● PROBLEM REQUIREMENTS
Each record below should be given again exactly as it reads.
━━━━━━━━
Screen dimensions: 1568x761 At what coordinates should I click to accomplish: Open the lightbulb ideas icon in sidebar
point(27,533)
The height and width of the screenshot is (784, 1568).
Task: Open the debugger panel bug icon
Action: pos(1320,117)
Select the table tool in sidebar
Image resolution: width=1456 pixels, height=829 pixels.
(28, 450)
━━━━━━━━
● TASK ANSWER
Screen dimensions: 1568x761 At what coordinates should I click to accomplish: Open the lightbulb ideas icon in sidebar
point(27,533)
The height and width of the screenshot is (784, 1568).
Task: Open the debugger panel bug icon
Action: pos(1320,117)
Select the table tool in sidebar
Image resolution: width=1456 pixels, height=829 pixels.
(28, 450)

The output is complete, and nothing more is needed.